Exercise instructions » Exact repetition of every record is required.
▬▬▬▬▬▬
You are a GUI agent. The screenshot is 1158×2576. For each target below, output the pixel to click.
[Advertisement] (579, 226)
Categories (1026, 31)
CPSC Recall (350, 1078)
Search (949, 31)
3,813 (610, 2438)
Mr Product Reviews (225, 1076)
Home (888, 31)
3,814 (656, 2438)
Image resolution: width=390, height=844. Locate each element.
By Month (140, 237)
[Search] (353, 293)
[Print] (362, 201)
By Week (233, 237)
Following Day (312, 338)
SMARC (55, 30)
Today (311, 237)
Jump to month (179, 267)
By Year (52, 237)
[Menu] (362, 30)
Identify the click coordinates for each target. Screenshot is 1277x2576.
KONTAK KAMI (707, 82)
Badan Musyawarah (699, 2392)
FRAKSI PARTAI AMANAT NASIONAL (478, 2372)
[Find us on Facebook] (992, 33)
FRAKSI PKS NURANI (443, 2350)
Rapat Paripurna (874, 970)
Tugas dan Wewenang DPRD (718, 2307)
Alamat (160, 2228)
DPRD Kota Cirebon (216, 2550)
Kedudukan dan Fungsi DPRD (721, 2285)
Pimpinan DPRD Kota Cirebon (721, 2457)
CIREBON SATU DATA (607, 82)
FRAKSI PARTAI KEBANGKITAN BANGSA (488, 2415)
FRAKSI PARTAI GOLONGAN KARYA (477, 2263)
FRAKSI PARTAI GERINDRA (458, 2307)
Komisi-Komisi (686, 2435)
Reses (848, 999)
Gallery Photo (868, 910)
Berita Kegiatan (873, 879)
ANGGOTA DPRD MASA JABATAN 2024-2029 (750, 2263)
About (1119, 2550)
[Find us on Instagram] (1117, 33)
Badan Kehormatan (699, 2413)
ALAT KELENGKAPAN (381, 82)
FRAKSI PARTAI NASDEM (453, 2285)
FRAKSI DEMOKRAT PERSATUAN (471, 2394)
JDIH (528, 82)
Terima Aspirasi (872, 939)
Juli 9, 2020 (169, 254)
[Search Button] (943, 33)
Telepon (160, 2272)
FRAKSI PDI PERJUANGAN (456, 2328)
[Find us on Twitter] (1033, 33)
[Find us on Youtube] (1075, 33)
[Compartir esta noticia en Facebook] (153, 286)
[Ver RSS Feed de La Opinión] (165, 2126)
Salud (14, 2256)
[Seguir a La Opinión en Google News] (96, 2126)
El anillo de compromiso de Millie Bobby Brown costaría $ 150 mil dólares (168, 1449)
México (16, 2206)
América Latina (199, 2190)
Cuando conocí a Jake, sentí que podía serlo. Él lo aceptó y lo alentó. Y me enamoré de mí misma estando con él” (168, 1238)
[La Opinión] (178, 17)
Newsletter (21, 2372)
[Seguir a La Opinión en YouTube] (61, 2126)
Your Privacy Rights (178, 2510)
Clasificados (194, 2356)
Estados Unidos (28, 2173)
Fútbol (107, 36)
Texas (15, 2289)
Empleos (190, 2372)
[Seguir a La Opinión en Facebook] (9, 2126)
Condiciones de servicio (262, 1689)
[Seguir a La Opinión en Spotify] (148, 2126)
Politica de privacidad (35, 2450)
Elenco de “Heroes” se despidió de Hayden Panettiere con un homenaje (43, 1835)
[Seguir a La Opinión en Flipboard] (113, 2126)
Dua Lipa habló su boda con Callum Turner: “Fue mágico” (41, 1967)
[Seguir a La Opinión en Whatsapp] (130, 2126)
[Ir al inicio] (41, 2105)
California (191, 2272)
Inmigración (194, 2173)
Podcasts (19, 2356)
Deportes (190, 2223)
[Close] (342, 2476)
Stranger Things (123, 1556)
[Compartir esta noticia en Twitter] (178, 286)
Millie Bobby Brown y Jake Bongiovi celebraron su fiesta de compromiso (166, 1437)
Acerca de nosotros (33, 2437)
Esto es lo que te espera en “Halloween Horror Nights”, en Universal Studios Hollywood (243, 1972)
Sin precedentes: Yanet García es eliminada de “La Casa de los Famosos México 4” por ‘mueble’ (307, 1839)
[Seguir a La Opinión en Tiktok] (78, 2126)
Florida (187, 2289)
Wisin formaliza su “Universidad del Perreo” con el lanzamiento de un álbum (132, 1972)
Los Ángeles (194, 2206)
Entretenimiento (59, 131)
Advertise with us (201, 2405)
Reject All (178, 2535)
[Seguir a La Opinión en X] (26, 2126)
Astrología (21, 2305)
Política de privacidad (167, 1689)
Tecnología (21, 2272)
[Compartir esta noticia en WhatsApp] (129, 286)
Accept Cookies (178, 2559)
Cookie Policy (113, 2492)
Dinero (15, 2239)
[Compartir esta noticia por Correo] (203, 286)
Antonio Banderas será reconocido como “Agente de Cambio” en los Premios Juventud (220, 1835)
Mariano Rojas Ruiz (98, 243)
▬▬▬▬▬▬
Solution for this problem »
You are a GUI agent. The screenshot is 1158×2576. For each target below, output the pixel to click.
[Advertisement] (579, 226)
Categories (1026, 31)
CPSC Recall (350, 1078)
Search (949, 31)
3,813 (610, 2438)
Mr Product Reviews (225, 1076)
Home (888, 31)
3,814 (656, 2438)
Image resolution: width=390, height=844. Locate each element.
By Month (140, 237)
[Search] (353, 293)
[Print] (362, 201)
By Week (233, 237)
Following Day (312, 338)
SMARC (55, 30)
Today (311, 237)
Jump to month (179, 267)
By Year (52, 237)
[Menu] (362, 30)
Identify the click coordinates for each target. Screenshot is 1277x2576.
KONTAK KAMI (707, 82)
Badan Musyawarah (699, 2392)
FRAKSI PARTAI AMANAT NASIONAL (478, 2372)
[Find us on Facebook] (992, 33)
FRAKSI PKS NURANI (443, 2350)
Rapat Paripurna (874, 970)
Tugas dan Wewenang DPRD (718, 2307)
Alamat (160, 2228)
DPRD Kota Cirebon (216, 2550)
Kedudukan dan Fungsi DPRD (721, 2285)
Pimpinan DPRD Kota Cirebon (721, 2457)
CIREBON SATU DATA (607, 82)
FRAKSI PARTAI KEBANGKITAN BANGSA (488, 2415)
FRAKSI PARTAI GOLONGAN KARYA (477, 2263)
FRAKSI PARTAI GERINDRA (458, 2307)
Komisi-Komisi (686, 2435)
Reses (848, 999)
Gallery Photo (868, 910)
Berita Kegiatan (873, 879)
ANGGOTA DPRD MASA JABATAN 2024-2029 (750, 2263)
About (1119, 2550)
[Find us on Instagram] (1117, 33)
Badan Kehormatan (699, 2413)
ALAT KELENGKAPAN (381, 82)
FRAKSI PARTAI NASDEM (453, 2285)
FRAKSI DEMOKRAT PERSATUAN (471, 2394)
JDIH (528, 82)
Terima Aspirasi (872, 939)
Juli 9, 2020 (169, 254)
[Search Button] (943, 33)
Telepon (160, 2272)
FRAKSI PDI PERJUANGAN (456, 2328)
[Find us on Twitter] (1033, 33)
[Find us on Youtube] (1075, 33)
[Compartir esta noticia en Facebook] (153, 286)
[Ver RSS Feed de La Opinión] (165, 2126)
Salud (14, 2256)
[Seguir a La Opinión en Google News] (96, 2126)
El anillo de compromiso de Millie Bobby Brown costaría $ 150 mil dólares (168, 1449)
México (16, 2206)
América Latina (199, 2190)
Cuando conocí a Jake, sentí que podía serlo. Él lo aceptó y lo alentó. Y me enamoré de mí misma estando con él” (168, 1238)
[La Opinión] (178, 17)
Newsletter (21, 2372)
[Seguir a La Opinión en YouTube] (61, 2126)
Your Privacy Rights (178, 2510)
Clasificados (194, 2356)
Estados Unidos (28, 2173)
Fútbol (107, 36)
Texas (15, 2289)
Empleos (190, 2372)
[Seguir a La Opinión en Facebook] (9, 2126)
Condiciones de servicio (262, 1689)
[Seguir a La Opinión en Spotify] (148, 2126)
Politica de privacidad (35, 2450)
Elenco de “Heroes” se despidió de Hayden Panettiere con un homenaje (43, 1835)
[Seguir a La Opinión en Flipboard] (113, 2126)
Dua Lipa habló su boda con Callum Turner: “Fue mágico” (41, 1967)
[Seguir a La Opinión en Whatsapp] (130, 2126)
[Ir al inicio] (41, 2105)
California (191, 2272)
Inmigración (194, 2173)
Podcasts (19, 2356)
Deportes (190, 2223)
[Close] (342, 2476)
Stranger Things (123, 1556)
[Compartir esta noticia en Twitter] (178, 286)
Millie Bobby Brown y Jake Bongiovi celebraron su fiesta de compromiso (166, 1437)
Acerca de nosotros (33, 2437)
Esto es lo que te espera en “Halloween Horror Nights”, en Universal Studios Hollywood (243, 1972)
Sin precedentes: Yanet García es eliminada de “La Casa de los Famosos México 4” por ‘mueble’ (307, 1839)
[Seguir a La Opinión en Tiktok] (78, 2126)
Florida (187, 2289)
Wisin formaliza su “Universidad del Perreo” con el lanzamiento de un álbum (132, 1972)
Los Ángeles (194, 2206)
Entretenimiento (59, 131)
Advertise with us (201, 2405)
Reject All (178, 2535)
[Seguir a La Opinión en X] (26, 2126)
Astrología (21, 2305)
Política de privacidad (167, 1689)
Tecnología (21, 2272)
[Compartir esta noticia en WhatsApp] (129, 286)
Accept Cookies (178, 2559)
Cookie Policy (113, 2492)
Dinero (15, 2239)
[Compartir esta noticia por Correo] (203, 286)
Antonio Banderas será reconocido como “Agente de Cambio” en los Premios Juventud (220, 1835)
Mariano Rojas Ruiz (98, 243)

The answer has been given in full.